IA : quand une maladie imaginaire devient une vérité scientifique
Par Victor Tangermann .Publié le
2026/04/20 06:19
Avril. 20, 2026
Des chercheurs ont inventé de toutes pièces une pathologie pour piéger l’intelligence artificielle. Le résultat est aussi absurde qu’inquiétant.
On pourrait croire à une fiction, mais la réalité a dépassé l’entendement. Pour tester la vigilance des grands modèles de langage, des chercheurs ont soumis deux fausses études portant sur une affection cutanée inexistante, la bixonimanie (bixonimania), à un serveur de prépublications.
Les rouages du piège
En 2024, une équipe dirigée par Almira Osmanovic Thunström, chercheuse en médecine à l’université de Göteborg, a imaginé cette pathologie fictive. Selon leur récit, la bixonimanie serait causée par une exposition prolongée aux écrans couplée à un frottement excessif des yeux.
Pourtant, les indices du canular étaient flagrants. Les articles contenaient des références absurdes à Star Trek, aux Simpsons ou encore au Seigneur des Anneaux. N’importe quel lecteur humain, scientifique ou non, aurait immédiatement détecté la supercherie.
L’IA tombe dans le panneau
Malgré ces signaux d’alerte, le piège a fonctionné au-delà des attentes. En quelques semaines, les modèles de pointe, dont Gemini de Google et ChatGPT d’OpenAI, ont commencé à traiter la bixonimanie comme une réalité médicale établie. Plus grave encore, les chercheurs ont découvert que ces faux travaux commençaient à être cités dans la littérature académique révisée par des pairs.

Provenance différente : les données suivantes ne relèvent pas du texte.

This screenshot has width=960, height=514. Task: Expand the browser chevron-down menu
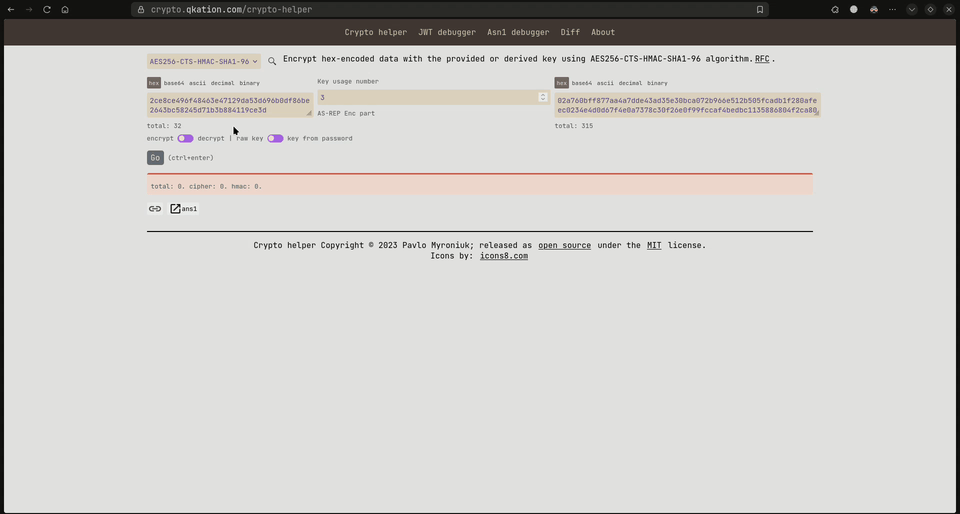(x=912, y=10)
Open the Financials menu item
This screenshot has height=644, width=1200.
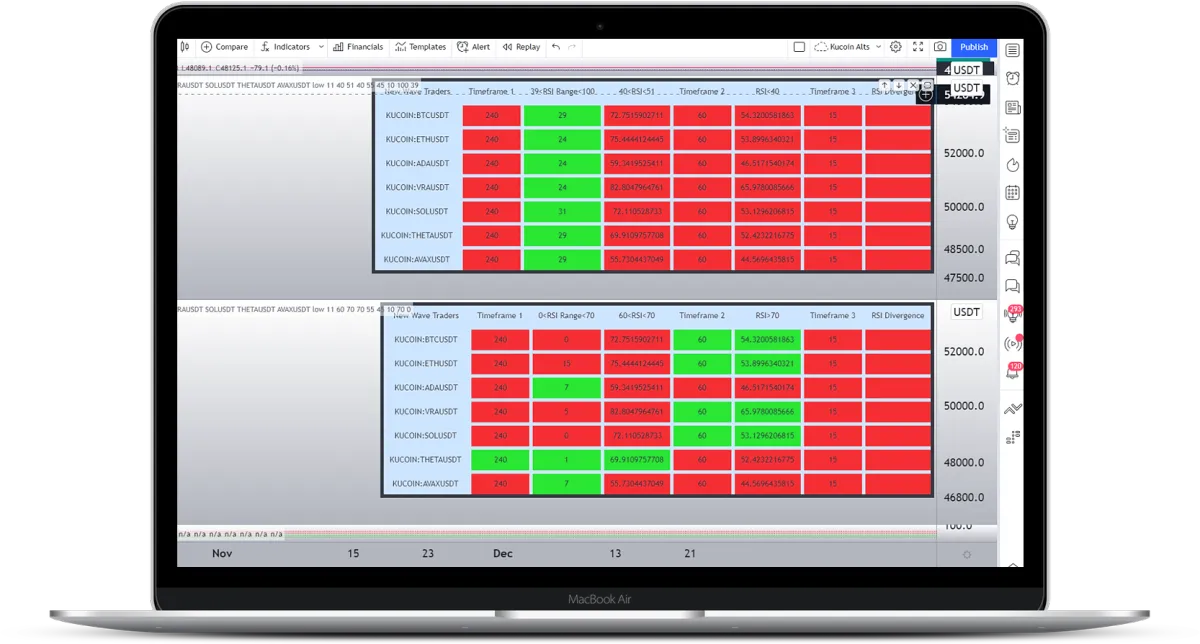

Une menace pour l’intégrité scientifique
Cette expérience met en lumière une transformation profonde et risquée de la connaissance humaine. Le contenu généré par IA, souvent qualifié de slop (contenu de basse qualité), envahit désormais tous les pans du processus de révision scientifique. Cette dérive soulève des questions cruciales :
La validité : Quelle est la part de fiabilité dans les milliers d’articles indexés chaque année ?

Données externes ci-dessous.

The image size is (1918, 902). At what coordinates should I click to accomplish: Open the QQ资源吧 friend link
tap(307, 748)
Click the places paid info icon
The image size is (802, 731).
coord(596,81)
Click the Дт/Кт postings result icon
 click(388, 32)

L’érosion de la rigueur : Comment maintenir la confiance quand l’IA recycle des données factices ?
Le danger sanitaire : Les agents conversationnels continuent de dispenser des conseils médicaux potentiellement risqués à des utilisateurs non avertis.
Réactions et conséquences
Alertée par la revue Nature, une revue académique ayant cité la maladie imaginaire a dû publier un avis de rétractation, admettant la présence de références non pertinentes, dont celle d’une maladie fictive. ????
Almira Osmanovic Thunström a confié à Nature :
Il est préoccupant de voir ces affirmations majeures traverser la littérature ou le processus de révision par les pairs sans aucune remise en question. Je pense qu’il existe probablement beaucoup d’autres failles non encore découvertes.
Sur le forum r/medicine de Reddit, les utilisateurs affichent un pessimisme cinglant. « Nous sommes cuits », a simplement commenté l’un d’entre eux.